When Wes Welker left New England for Denver, Tom Brady still had Rob Gronkowski and Aaron Hernandez on the offensive side with him. But as far as true receivers, the cupboard was a little bare.
But unlike 2006, when the Patriots traded Brady favorite Deion Branch and left him with the sad-sack group of Reche Caldwell, Jabar Gaffney, Chad Jackson, Doug Gabriel, and a past-his-prime Troy Brown, this time they’re making a better effort to restock the position.
Following Wednesday’s signing of Danny Amendola, on Friday the team added the Bills’ Donald Jones, and also hosted Emmanuel Sanders, a restricted free agent with the Steelers.
In a conference call with media, Amendola said his relationship with New England offensive coordinator Josh McDaniels, who held the same position in St. Louis in 2011, was a big selling point.
“Playing for Josh for one year gave me the opportunity to learn his offense and kind of figure out what I could do within the offense, what really excited me,” Amendola said. “I loved playing for him even though I went down in the first game that year [a dislocated elbow that would put him on injured reserve] and I didn’t get much after that first game.
“Just the familiarity I had already with the offense and what I feel like I can bring to the table, that’s what excites me the most.”
The 27-year-old was asked about comparisons with Welker, which have followed him for years: both had successful careers at Texas Tech, both went undrafted, and both needed more than one chance before sticking on an NFL roster; Welker was cut by San Diego before finding success in Miami, and Amendola was with the Eagles and Cowboys before finding a spot with the Rams.
“All those comparisons to Wes, I’ve been hearing it for a long time,’’ he said. “We went to the same college and I’ve been watching him play for a long time. He’s a great player, he’s been to a lot of Pro Bowls, and he’s done a lot of great things to help the Patriots win.
“One of my main goals is to fulfill my role and try to do what I can to help the Patriots win as well.”
Amendola’s contract with the Patriots is for five years and $31 million, with $10 million guaranteed; $6 million of that is a signing bonus. His base salary for the coming season is $2 million. That number is set to go up $1 million per year for the life of the contract.
Jones, 25, is heading into his fourth season, and was set to be a restricted free agent. But the Bills did not offer him a tender, making him available.
Listed at 6 feet, 208 pounds, Jones is versatile, able to line up just about anywhere. Last year, he caught 41 passes for 443 yards and four touchdowns for Buffalo.

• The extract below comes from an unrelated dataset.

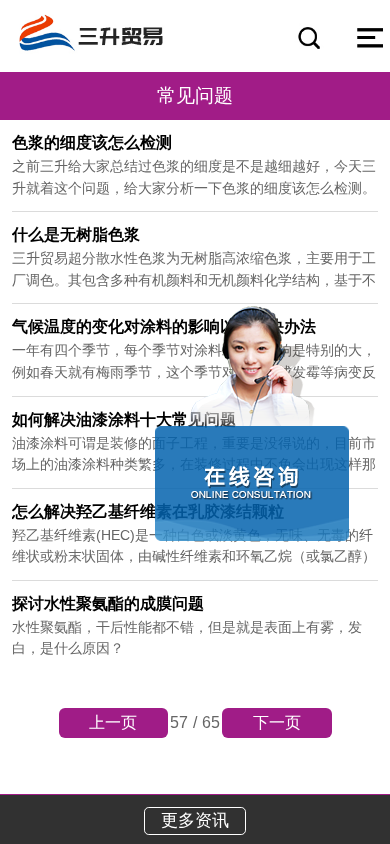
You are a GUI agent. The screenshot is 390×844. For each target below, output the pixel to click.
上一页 (113, 722)
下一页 (277, 722)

In two games against the Patriots, he had eight receptions for 164 yards and two touchdowns, including a 68-yard reception in Week 4. In 2011, Jones had five catches for 101 yards in Buffalo’s 34-31 win over New England.
So despite injury concerns — he missed time in ’11 with an ankle injury, had a calf issue last season, and finished 2012 on injured reserve due to an unspecified illness — signing Jones may be another Bill Belichick “if you can’t cover him, sign him” move, in the mold of Welker years ago.
Getting Jones on board may influence whether the Patriots keep Brandon Lloyd; there is a Saturday deadline for New England to decide whether it wants to pick up a $3 million option bonus for the wide receiver who caught 74 balls for 911 yards and four TDs in 2012.
ESPN reported Friday that the Patriots were trying to restructure Lloyd’s contract.
Sanders, another young (he’ll be 26 on Sunday), versatile and speedy receiver, if he were to remain with the Steelers, would likely step into the starting role that’s come open since Mike Wallace signed with Miami.
However, he was only tendered at the original-round level by the Steelers, meaning that if another team were to offer Sanders a contract, Pittsburgh would have the right to match it or receive a third-round draft pick in return, since Sanders was drafted in that round in 2010.
Playing in all 16 games last year (seven starts), the Southern Methodist product had 44 catches for 626 yards (14.2 yards per reception), though just one touchdown.
Pittsburgh is in a difficult cap situation, so depending on the contract the Patriots offered — if they were to offer one — it could be difficult for the team to match, particularly if it were front loaded. If he stays with the Steelers, Sanders’s 2013 salary will be $1.33 million.
It is possible, however, for the two sides to work out a trade, as New England did with Miami in 2007 to get Welker.